For ERCC2 rs1799793, a previous study showed that the non-synonymous ERCC2 rs1799793 was associated with lower DNA repair capacity [22]. Our results are in concordance with the proposed biological effect of ERCC2 rs1799793, as a lower repair capacity may lead to increased DNA damage and therefore to better efficacy. Only two studies reported the association between ERCC2 rs1799793 polymorphism and response to chemotherapy and OS of gastric cancer [20, 21]. Li et al. reported that individuals carrying AA genotype of ERCC2 rs1799793 were associated with significantly poorer overall survival and significantly higher risk of death [21]. However, Chu et al. did not find that ERCC2 rs1799793 polymorphism could play different roles in the OS of gastric cancer [20]. Future studies are greatly needed to confirm the association between ERCC2 rs1799793 and response to chemotherapy and OS of gastric cancer.

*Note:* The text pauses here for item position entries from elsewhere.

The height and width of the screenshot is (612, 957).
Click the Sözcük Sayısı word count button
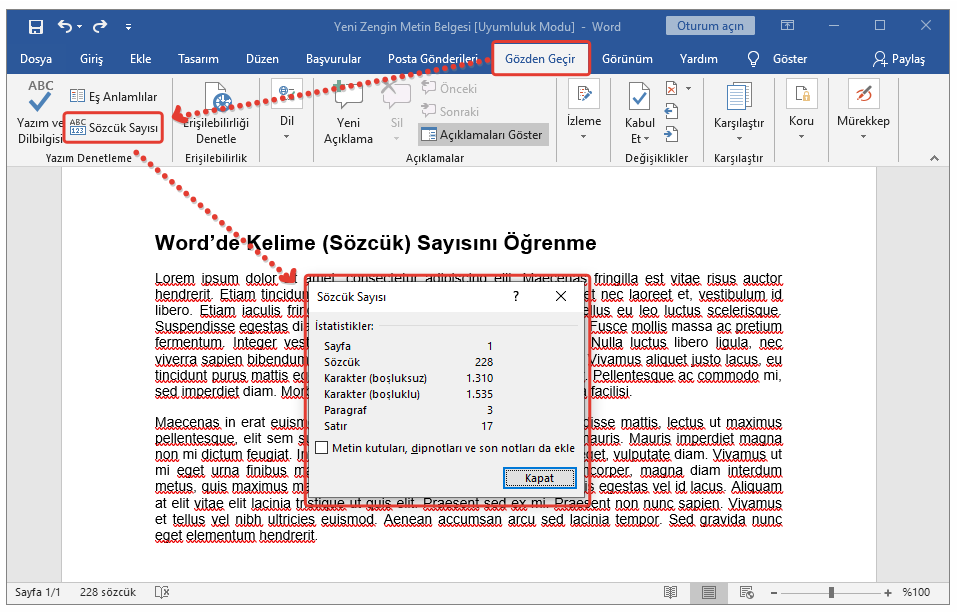pyautogui.click(x=114, y=128)
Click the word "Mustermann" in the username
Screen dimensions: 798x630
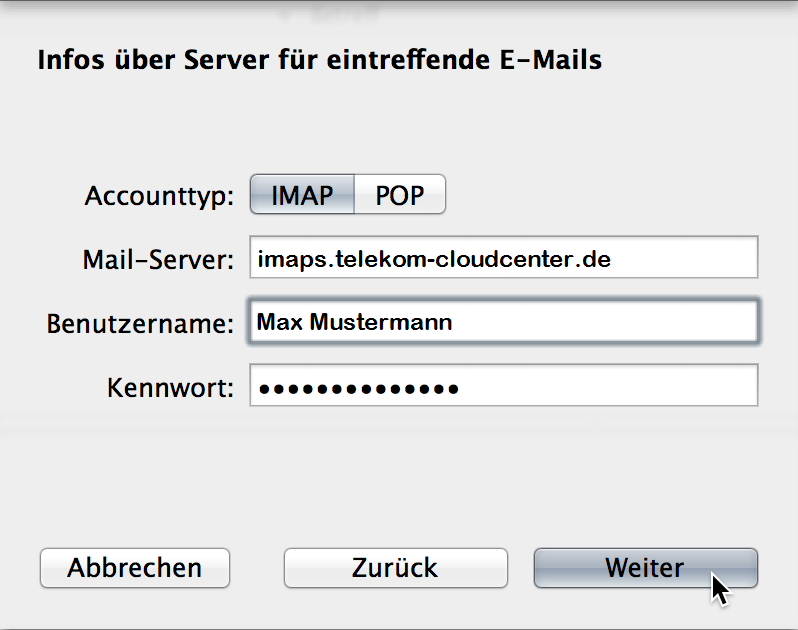(381, 322)
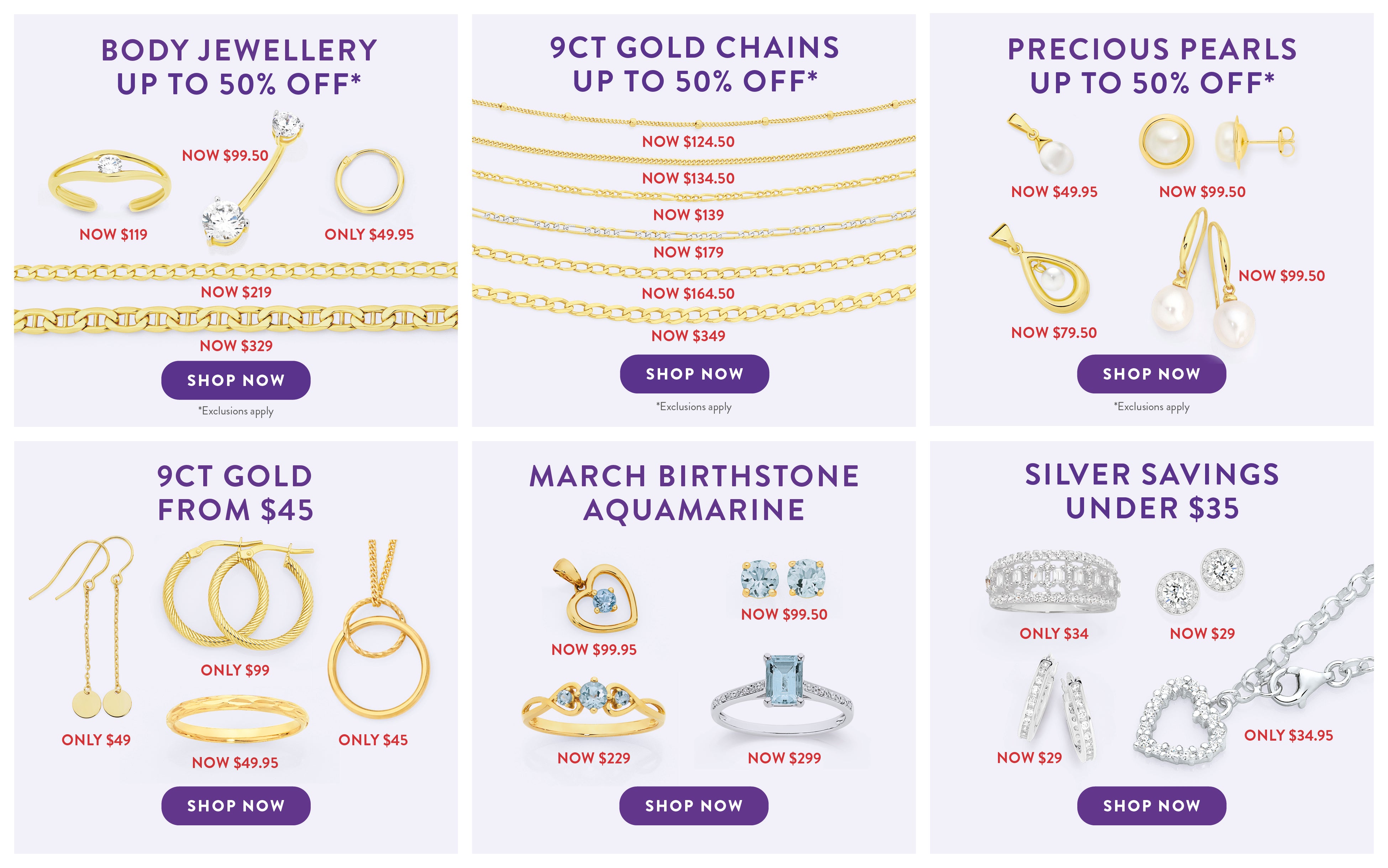Click Shop Now under Precious Pearls

click(x=1151, y=374)
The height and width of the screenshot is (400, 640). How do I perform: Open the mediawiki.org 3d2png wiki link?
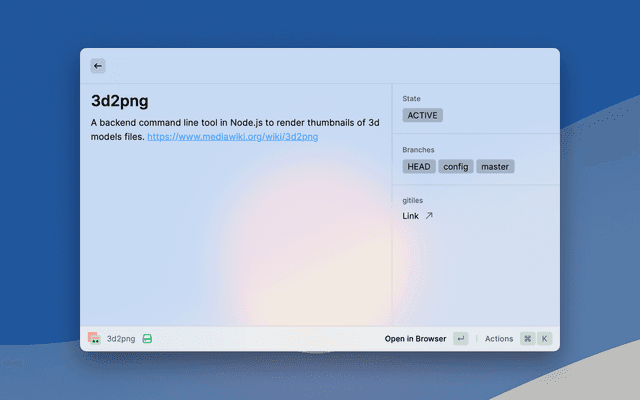[232, 136]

Compared to NER gene polymorphisms, less is known about gene polymorphisms in HRR pathway and their influence on platinum-based chemotherapy, and no study have evaluated their roles in gastric cancer. Our study showed that polymorphic NBN rs1805794 also tended to be associated with better response. Genetic variability of NBN thus seems to be important for its DNA repair capacity. These observations are also in agreement with our previous results indicating that NBN rs1805794 genotypes confer to differences in levels of DNA damage and cancer risk [23, 24]. The role of NBN gene polymorphisms in response to platinum-based chemotherapy is greatly needed to be explained in further studies.

The present study has three limitations. First, the study was conducted in a single hospital in China; thus, it may not be representative of the general population. Selection bias may exist in this study. Second, the number of cases analyzed in the present study was relatively small, which may reduce the statistical power to detect differences between the various DNA repair gene groups. As the sample size is limited, this may limit the statistical power to find differences between groups. Therefore, further studies using a large multicenter cohort are required to investigate the association between DNA repaired genes and response to chemotherapy and OS of gastric cancer.

In conclusion, our results suggest that ERCC1 rs11615 and ERCC2 rs1799793 polymorphisms in the DNA repair pathways may influence the response to chemotherapy and OS of gastric cancer, and NBN rs1805794 polymorphism could influence the OS of gastric cancer. Moreover, the three gene polymorphisms could contribute to identification of patients to achieve better response to platinum-based chemotherapy. Further studies with a larger sample size are warranted to confirm our findings.